危険だとわかっているものを何で使うんだ、と攻めることは簡単ですが、何の解決ももたらしません。
ただ批判をするだけでは世の中を変えることができないのです。
一部のメディアが今の経済活動を煽っているという側面もあります。
30年ぐらい前に、ある経済評論家が日本の農業はなくなってもいい、と力説しているのをテレビで観ました。
日本は、土地が広い国から大規模に作られた安い食料を買えばいい、逆に、工業製品を輸出すればよいし、工場は、土地や人件費の安い外国に建てればよいのだ、と。
日本が国中商社のようになって取引をすればよいということです。
実際にそのようになってしまいましたし、それが今の食料自給率の低さに?がっています。
アメリカの食料自給率は110%を超えており、フランスは130%ぐらいでしょうか。
先進国は、農業立国でもあるのです。
第一次産業ですから国の根幹なのです。
これをないがしろにして本当に国が成立すると思っているのでしょうか。

--*--

→ 今回の課題:
a: 抜粋文によると、アメリカの食料自給率はどれくらいですか。
b: 抜粋文の「30年ぐらい前に、ある経済評」から「先進国は、農業立国でもあるのです。」までを、一字も変えずに全部書き写してください。

→ 元データ:

--*--

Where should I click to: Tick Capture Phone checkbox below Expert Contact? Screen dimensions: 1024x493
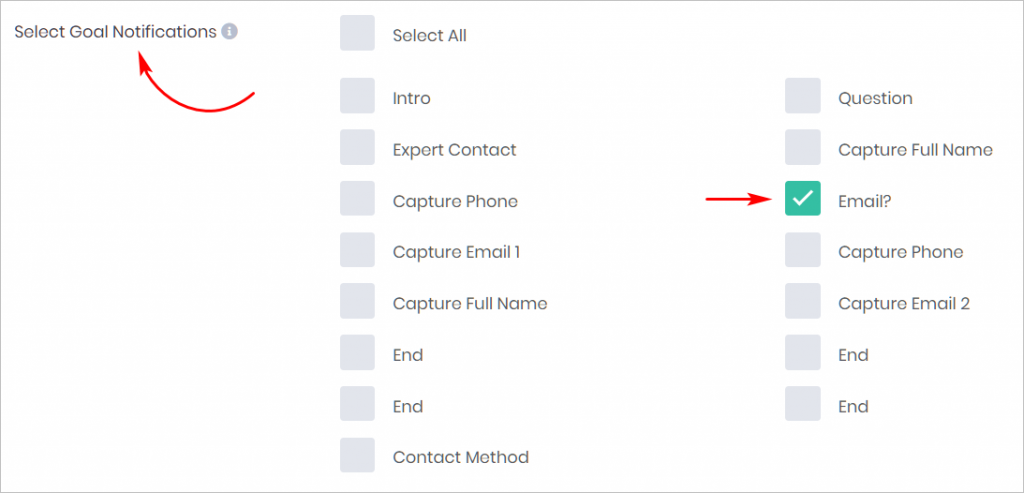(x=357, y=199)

--*--

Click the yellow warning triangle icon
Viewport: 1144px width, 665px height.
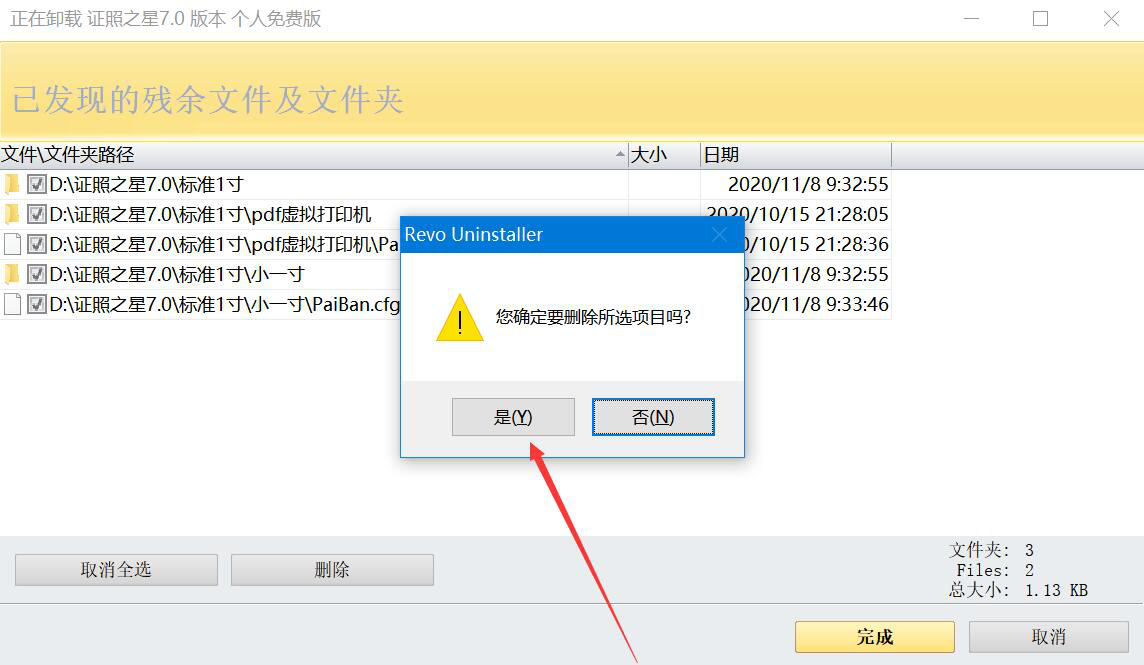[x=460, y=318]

--*--

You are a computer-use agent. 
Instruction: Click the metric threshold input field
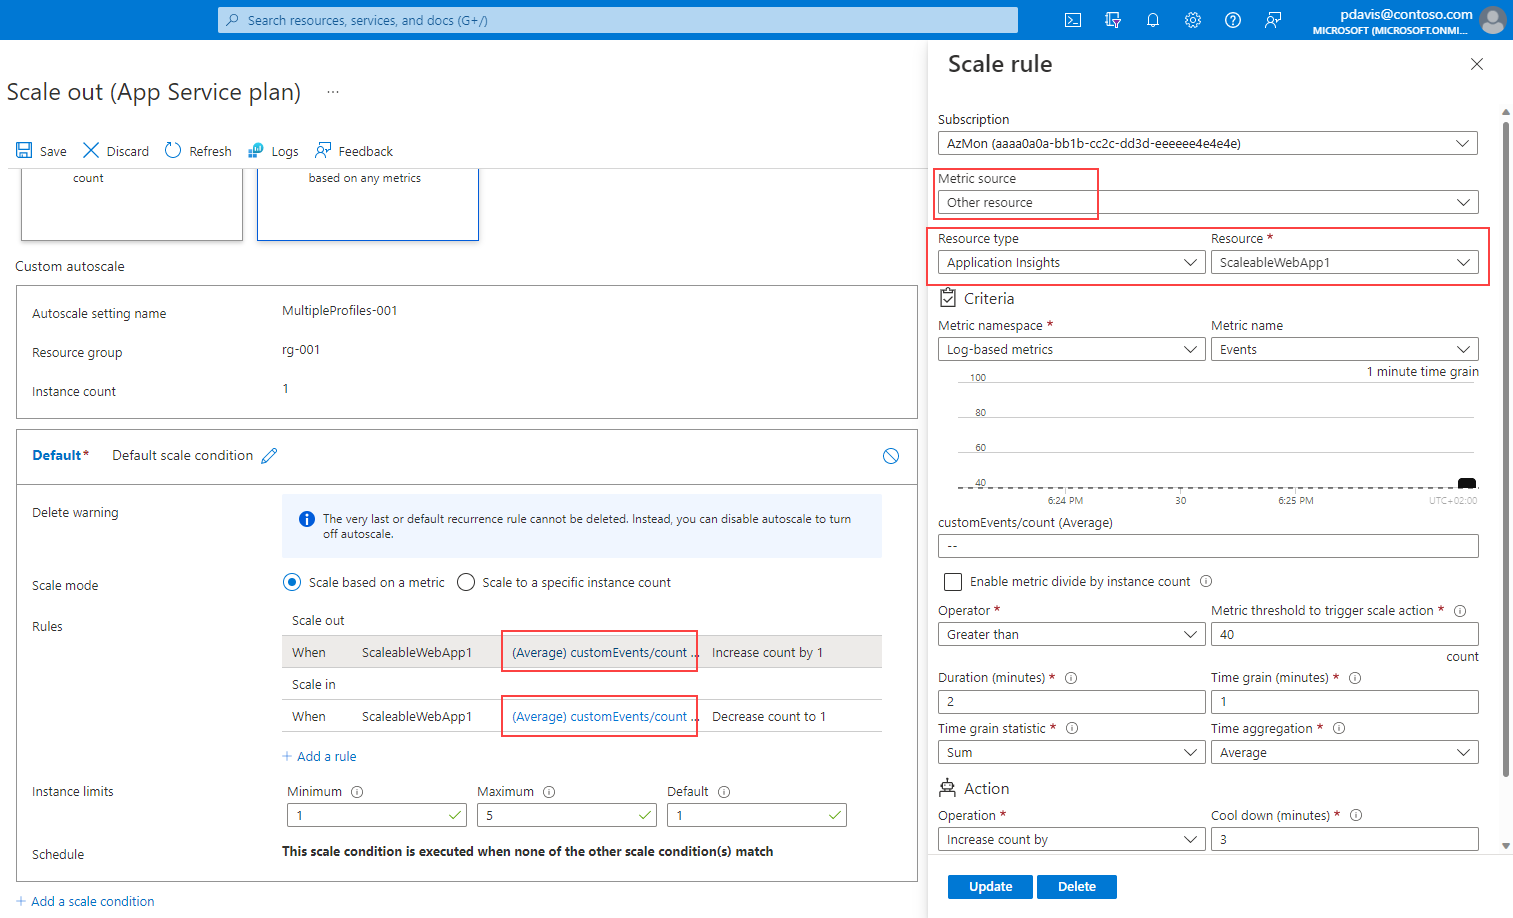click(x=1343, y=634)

--*--

→ 問題の答え:
a: 110%を超えています。

b:
30年ぐらい前に、ある経済評論家が日本の農業はなくなってもいい、と力説しているのをテレビで観ました。
日本は、土地が広い国から大規模に作られた安い食料を買えばいい、逆に、工業製品を輸出すればよいし、工場は、土地や人件費の安い外国に建てればよいのだ、と。
日本が国中商社のようになって取引をすればよいということです。
実際にそのようになってしまいましたし、それが今の食料自給率の低さに?がっています。
アメリカの食料自給率は110%を超えており、フランスは130%ぐらいでしょうか。
先進国は、農業立国でもあるのです。